- Born: 30 March 1902 Seoul, Korean Empire
- Died: 26 August 1927 (aged 25)
- Writing career
- Language: Korean

Korean name
- Hangul: 나경손
- Hanja: 羅慶孫
- RR: Na Gyeongson
- MR: Na Kyŏngson

Art name
- Hangul: 빈
- Hanja: 彬
- RR: Bin
- MR: Pin

Pen name
- Hangul: 나도향
- Hanja: 羅稻香
- RR: Na Dohyang
- MR: Na Tohyang

= Na Dohyang =

Korean writer (1902–1927)

Na Dohyang (30 March 1902 – 26 August 1927) was a Korean writer born in Seoul.

== Biography ==
He graduated from the Pai Chai School and entered Keijō Imperial University School of Medicine. However he went to Japan aspiring to find fame in literature. This pursuit of learning about literature didn't last long, because he didn't have the money to support himself. He became a high school teacher in Andong, Gyeongsang-do.

He started his career as a writer publishing A Young Man's Life (젊은이의 시절). His famous works include The Water Wheel (물레방아), Mulberry (뽕), and Deaf Samryongi (벙어리 삼룡이).

== Work ==
Na went by the art name Na Bin. His early works are sorrowful, romantic pieces: A Young Man's Life, Delight (환희). However his works changed from romanticism to realism: Haengnang Jasik <행랑 자식> and Before She Found Herself (자기를 찾기 전), in which he describes a man who overcomes difficulties by the strength of his will.
His works depict Korean farm villages and people, and life during the 1920s. His last novel criticized the society and reality of his time.
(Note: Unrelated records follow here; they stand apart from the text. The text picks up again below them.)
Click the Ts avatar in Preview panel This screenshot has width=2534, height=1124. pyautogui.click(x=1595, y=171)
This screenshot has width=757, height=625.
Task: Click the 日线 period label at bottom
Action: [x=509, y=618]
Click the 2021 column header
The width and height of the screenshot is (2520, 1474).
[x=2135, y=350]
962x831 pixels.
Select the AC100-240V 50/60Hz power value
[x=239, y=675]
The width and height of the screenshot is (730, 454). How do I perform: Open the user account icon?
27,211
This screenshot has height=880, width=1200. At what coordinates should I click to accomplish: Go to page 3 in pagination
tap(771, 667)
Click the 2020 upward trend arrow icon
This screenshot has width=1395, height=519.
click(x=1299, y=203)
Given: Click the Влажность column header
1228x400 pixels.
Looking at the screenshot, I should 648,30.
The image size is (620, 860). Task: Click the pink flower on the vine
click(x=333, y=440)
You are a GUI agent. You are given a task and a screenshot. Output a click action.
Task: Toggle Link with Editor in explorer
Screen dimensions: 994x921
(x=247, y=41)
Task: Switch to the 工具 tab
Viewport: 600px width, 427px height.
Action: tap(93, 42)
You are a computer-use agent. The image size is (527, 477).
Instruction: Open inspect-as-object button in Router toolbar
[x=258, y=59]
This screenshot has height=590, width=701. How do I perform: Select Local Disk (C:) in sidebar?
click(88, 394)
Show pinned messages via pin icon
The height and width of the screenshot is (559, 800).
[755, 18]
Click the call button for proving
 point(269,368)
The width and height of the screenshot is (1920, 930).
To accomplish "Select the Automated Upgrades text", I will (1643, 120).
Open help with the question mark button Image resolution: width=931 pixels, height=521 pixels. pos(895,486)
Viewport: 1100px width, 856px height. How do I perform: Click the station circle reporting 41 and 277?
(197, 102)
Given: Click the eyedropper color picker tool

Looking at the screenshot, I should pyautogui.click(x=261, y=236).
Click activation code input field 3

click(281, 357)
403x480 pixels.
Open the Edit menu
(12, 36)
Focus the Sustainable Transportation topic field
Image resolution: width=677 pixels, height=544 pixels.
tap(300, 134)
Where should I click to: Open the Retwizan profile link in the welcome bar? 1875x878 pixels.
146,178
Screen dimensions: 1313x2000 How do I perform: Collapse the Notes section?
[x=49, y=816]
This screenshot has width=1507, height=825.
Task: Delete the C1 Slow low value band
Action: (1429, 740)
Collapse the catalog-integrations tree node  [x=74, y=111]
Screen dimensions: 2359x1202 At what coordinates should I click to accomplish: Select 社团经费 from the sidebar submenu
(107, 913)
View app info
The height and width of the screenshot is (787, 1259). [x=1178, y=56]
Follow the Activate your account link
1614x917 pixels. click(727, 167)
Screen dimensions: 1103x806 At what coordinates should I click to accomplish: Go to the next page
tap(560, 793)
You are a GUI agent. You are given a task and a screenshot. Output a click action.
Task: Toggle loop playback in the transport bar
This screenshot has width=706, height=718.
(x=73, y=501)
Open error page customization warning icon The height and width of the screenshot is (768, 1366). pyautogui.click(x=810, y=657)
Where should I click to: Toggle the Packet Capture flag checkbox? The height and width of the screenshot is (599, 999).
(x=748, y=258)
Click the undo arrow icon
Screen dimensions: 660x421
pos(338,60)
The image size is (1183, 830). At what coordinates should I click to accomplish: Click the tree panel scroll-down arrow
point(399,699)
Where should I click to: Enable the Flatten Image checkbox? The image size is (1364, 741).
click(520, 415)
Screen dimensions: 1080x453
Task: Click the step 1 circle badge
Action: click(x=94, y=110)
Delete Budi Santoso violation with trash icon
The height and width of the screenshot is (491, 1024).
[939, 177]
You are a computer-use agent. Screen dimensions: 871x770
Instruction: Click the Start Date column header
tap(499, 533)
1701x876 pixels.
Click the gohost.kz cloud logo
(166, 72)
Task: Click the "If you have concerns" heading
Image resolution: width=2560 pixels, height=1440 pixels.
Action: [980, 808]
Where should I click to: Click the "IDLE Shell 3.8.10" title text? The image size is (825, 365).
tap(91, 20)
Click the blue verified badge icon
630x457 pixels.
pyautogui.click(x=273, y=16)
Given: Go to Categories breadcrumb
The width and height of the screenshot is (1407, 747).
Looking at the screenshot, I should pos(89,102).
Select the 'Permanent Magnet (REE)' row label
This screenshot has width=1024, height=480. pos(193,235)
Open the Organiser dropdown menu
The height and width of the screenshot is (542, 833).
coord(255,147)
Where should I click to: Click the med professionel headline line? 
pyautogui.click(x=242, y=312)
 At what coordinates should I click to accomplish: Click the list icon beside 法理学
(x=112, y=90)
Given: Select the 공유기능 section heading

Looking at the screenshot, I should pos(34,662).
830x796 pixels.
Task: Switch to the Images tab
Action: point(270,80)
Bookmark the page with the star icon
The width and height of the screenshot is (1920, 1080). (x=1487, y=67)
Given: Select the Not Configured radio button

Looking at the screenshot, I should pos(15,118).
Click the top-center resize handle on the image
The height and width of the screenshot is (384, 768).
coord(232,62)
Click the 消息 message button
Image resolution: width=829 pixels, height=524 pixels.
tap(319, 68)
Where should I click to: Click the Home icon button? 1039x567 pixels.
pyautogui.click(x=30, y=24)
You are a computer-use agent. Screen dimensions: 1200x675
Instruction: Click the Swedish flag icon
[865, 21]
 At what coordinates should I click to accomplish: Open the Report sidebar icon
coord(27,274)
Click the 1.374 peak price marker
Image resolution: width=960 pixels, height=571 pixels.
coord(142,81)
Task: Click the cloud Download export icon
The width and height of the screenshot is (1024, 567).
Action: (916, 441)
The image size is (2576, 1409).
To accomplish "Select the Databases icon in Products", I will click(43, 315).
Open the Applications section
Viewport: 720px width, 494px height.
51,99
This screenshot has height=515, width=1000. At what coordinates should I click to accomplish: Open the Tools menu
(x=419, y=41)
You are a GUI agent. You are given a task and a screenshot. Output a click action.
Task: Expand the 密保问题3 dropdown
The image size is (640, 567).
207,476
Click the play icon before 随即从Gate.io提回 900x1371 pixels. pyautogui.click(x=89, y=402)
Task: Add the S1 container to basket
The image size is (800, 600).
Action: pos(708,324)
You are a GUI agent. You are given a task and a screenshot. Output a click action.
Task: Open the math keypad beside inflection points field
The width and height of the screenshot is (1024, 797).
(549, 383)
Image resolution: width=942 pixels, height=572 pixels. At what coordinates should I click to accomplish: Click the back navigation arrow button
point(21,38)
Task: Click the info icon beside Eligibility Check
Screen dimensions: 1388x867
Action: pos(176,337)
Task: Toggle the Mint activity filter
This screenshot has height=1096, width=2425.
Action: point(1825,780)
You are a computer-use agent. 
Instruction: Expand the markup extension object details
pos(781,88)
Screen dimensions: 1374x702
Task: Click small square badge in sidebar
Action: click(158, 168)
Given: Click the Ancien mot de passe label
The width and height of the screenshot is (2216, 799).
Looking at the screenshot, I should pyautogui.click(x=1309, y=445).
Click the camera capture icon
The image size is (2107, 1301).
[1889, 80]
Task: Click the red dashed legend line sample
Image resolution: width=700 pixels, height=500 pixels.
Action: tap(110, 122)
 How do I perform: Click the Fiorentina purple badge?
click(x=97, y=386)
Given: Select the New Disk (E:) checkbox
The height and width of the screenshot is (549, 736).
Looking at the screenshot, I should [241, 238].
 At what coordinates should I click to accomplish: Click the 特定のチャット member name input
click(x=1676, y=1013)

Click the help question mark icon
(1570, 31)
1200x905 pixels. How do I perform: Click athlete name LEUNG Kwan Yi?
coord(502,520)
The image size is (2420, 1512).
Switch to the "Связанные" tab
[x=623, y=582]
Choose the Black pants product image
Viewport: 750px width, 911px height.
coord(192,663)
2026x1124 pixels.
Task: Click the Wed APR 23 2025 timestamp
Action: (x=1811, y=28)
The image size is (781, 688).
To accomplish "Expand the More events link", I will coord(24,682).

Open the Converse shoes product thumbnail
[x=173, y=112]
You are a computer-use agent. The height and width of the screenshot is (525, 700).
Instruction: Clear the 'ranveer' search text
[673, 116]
The Literature Translation Institute of Korea analyzes his work:

Na Dohyang’s early works reveal romantic inclinations characteristic of an author who has yet to acquire a mature perspective. “Season of Youth” (Jeolmeuniui sijeol), his debut story, and “Do Not Cry Should You Embrace a Star” (Byeoreul angeodeun uljina malgeol) are full of emotional, dreamy sentimentalism, and have often been criticized for overabundance of modifiers. With the publication of “The Lady Barber” (Yeo-ibalsa, 1923), however, Na began to move away from the romantic vision to acquire a more objective perspective and realistic voice. “Samryong the Mute” (Beongeori samnyongi), one of his best-known works, gives a tragic account of an ugly, mute servant who falls in love with his beautiful, kind-hearted mistress. The servant’s ill-fated love is akin to man’s admiration and longing for ultimate beauty which cannot be attained. A naturalist as well as realist fiction in essence, the story also displays the author’s growing awareness of the class issues and concern for those who belong to the lowest rung in the social strata. Though Na Dohyang never embraced proletarian literature movement, he continued to explore the grim reality of the abject poor in “Mulberry” (Ppong), a story of a woman who prostitutes herself to villagers in order to support herself. The theme receives a more pronounced treatment in The Watermill (Mullaebanga); a tenant-farmer, whose wife is seduced by the landowner, ends up murdering his wife and committing suicide. Although love continues to be a dominant subject matter in Na Dohyang’s later works, it does not remain a mere romantic vision, but becomes a tool for investigating brutality nascent in human beings as well as the sexual corruption caused by unjust society.

==Deaf Samryongi==
Deaf Samryongi is considered one of the best newspaper serial stories of Korean literature. The novel has been adapted into a movie by Na Woon-gyu in 1929, and Shin Sang-ok in 1964. For his work in the 1964 The Deaf Samryongi, leading actor Kim Jin-kyu was awarded Best Actor in the 12th Asian Film Festival.